Starting with the line containing "Viewport: 1319px width, 896px" and going on through the line containing "pos(512,537)", put these lines of the records into a numbered list, leaving out any blank lines. Include only those lines.

— BEGIN DATA FOR THIS EXERCISE —

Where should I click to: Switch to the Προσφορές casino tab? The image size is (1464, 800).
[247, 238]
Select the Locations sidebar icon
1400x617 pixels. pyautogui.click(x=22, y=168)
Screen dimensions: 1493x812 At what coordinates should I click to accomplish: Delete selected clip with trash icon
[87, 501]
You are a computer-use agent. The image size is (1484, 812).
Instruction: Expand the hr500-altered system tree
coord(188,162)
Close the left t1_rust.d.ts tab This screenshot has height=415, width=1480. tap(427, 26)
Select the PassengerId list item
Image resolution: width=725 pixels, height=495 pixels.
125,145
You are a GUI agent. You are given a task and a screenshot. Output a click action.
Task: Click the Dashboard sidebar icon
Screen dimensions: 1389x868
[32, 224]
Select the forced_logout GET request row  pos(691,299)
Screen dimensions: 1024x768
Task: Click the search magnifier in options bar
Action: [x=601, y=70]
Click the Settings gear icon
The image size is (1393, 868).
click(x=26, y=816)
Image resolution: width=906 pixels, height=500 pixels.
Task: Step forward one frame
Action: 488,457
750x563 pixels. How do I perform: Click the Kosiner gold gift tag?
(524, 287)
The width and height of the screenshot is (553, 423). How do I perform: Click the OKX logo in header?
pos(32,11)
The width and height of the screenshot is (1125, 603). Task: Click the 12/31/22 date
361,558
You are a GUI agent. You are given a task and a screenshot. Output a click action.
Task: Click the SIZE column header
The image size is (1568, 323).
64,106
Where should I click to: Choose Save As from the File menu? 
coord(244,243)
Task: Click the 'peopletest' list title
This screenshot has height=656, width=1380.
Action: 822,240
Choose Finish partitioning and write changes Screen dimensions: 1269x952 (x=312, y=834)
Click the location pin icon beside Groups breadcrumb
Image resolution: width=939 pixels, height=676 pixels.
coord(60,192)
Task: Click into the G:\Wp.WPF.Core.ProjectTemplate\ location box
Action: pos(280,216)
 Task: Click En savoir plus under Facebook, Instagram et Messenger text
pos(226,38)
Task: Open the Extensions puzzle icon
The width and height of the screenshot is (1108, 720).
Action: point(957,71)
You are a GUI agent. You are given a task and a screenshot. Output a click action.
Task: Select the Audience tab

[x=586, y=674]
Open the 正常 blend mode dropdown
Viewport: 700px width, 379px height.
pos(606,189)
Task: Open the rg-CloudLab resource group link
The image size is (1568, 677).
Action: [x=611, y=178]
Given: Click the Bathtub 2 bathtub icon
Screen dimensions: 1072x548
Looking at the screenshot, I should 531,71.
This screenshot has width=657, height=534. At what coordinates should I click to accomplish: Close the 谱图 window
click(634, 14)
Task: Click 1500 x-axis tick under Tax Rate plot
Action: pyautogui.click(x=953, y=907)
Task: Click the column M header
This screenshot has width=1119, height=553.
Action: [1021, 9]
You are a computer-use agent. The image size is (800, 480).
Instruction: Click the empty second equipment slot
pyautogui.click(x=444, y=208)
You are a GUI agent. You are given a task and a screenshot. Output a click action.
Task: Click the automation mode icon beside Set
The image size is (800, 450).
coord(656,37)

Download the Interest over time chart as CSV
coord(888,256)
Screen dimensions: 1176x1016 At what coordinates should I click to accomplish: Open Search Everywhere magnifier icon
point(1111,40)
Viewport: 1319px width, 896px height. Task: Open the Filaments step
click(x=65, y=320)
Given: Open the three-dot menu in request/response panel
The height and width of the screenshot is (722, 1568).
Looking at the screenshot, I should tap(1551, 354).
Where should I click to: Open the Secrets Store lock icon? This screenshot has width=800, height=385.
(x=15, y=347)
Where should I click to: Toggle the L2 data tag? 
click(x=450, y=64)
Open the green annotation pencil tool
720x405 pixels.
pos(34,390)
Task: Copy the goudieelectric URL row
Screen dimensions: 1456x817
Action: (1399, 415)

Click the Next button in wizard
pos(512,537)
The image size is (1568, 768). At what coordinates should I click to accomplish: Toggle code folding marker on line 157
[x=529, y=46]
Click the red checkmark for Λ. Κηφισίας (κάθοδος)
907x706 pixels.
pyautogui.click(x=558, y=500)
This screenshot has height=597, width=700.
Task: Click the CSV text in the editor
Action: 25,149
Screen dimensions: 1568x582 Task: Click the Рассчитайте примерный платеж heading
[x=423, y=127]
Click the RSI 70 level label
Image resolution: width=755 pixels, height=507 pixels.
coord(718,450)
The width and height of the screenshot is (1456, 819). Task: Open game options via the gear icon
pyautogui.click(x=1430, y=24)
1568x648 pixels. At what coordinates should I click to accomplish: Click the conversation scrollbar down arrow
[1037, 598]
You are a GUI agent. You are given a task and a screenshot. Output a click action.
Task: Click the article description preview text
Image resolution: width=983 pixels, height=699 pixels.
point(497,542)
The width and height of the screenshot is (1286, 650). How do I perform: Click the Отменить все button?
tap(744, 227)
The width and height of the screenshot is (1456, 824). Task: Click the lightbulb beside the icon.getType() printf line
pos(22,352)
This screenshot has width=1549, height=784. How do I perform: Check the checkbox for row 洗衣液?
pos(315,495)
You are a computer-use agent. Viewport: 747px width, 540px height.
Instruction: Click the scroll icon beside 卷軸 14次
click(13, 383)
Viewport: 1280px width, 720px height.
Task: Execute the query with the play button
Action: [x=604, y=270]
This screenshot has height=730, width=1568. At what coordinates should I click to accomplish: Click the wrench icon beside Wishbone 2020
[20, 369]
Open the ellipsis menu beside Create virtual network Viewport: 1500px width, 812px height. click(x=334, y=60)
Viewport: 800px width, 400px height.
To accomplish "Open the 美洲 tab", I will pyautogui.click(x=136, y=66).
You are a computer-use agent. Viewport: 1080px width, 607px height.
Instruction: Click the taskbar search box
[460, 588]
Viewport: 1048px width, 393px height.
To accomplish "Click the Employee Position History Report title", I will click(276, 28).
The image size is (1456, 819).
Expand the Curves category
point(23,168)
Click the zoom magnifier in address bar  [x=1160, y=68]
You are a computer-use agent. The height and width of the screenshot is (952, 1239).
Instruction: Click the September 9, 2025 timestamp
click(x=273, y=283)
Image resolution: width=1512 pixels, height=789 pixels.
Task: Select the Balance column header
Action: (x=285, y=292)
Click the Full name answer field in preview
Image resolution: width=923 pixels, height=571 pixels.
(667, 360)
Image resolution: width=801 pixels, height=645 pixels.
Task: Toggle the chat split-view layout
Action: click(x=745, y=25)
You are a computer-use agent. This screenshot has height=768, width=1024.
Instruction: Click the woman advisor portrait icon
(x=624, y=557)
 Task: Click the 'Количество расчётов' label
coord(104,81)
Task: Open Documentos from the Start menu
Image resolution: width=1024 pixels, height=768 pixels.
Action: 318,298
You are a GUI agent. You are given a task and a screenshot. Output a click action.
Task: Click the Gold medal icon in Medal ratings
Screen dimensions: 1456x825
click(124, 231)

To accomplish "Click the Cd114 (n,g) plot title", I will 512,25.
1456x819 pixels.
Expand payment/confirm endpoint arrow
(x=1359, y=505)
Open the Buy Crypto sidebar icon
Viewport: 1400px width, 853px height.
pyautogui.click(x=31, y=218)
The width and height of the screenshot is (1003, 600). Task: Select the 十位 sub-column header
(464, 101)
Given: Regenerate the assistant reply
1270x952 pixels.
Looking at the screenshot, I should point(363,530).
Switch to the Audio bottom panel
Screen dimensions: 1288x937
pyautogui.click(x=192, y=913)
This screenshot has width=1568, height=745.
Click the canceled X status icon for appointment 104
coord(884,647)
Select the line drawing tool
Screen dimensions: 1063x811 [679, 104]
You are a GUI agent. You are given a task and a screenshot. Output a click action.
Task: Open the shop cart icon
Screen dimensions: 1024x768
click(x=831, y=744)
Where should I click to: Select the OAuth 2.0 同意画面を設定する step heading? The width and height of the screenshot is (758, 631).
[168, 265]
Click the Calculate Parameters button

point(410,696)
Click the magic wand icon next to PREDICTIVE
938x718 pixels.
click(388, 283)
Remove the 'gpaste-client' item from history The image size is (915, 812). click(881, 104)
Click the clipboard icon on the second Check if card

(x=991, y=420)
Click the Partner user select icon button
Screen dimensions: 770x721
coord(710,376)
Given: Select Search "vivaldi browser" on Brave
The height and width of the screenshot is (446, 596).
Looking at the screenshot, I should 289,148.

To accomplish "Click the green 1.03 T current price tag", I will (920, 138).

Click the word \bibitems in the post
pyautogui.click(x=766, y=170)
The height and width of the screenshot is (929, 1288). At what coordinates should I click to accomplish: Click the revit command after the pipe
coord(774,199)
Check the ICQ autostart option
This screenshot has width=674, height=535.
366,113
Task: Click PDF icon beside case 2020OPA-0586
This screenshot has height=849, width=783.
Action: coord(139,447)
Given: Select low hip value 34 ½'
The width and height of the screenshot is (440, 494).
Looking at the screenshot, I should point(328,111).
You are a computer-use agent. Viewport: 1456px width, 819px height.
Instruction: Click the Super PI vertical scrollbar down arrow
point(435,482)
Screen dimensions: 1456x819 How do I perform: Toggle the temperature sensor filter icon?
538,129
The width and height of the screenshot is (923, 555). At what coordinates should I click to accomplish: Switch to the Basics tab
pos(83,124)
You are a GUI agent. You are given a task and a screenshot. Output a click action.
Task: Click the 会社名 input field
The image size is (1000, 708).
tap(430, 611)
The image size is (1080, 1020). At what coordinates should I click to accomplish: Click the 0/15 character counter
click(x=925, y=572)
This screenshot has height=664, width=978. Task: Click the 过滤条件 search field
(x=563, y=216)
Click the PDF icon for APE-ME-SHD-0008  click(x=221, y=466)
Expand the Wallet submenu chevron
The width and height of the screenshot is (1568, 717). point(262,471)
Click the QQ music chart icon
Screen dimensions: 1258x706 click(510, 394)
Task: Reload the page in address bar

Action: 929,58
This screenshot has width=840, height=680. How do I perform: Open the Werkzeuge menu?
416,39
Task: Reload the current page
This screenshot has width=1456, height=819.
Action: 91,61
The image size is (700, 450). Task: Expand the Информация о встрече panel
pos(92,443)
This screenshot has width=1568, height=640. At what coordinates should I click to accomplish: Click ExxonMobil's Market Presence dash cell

— END DATA FOR THIS EXERCISE —

- [RESULT OF THE EXERCISE]
1. Viewport: 1319px width, 896px height. Task: Open the Filaments step
2. click(x=65, y=320)
3. Given: Open the three-dot menu in request/response panel
4. The height and width of the screenshot is (722, 1568).
5. Looking at the screenshot, I should tap(1551, 354).
6. Where should I click to: Open the Secrets Store lock icon? This screenshot has width=800, height=385.
7. (x=15, y=347)
8. Where should I click to: Toggle the L2 data tag? 
9. click(x=450, y=64)
10. Open the green annotation pencil tool
11. 720x405 pixels.
12. pos(34,390)
13. Task: Copy the goudieelectric URL row
14. Screen dimensions: 1456x817
15. Action: (1399, 415)
16. Click the Next button in wizard
17. pos(512,537)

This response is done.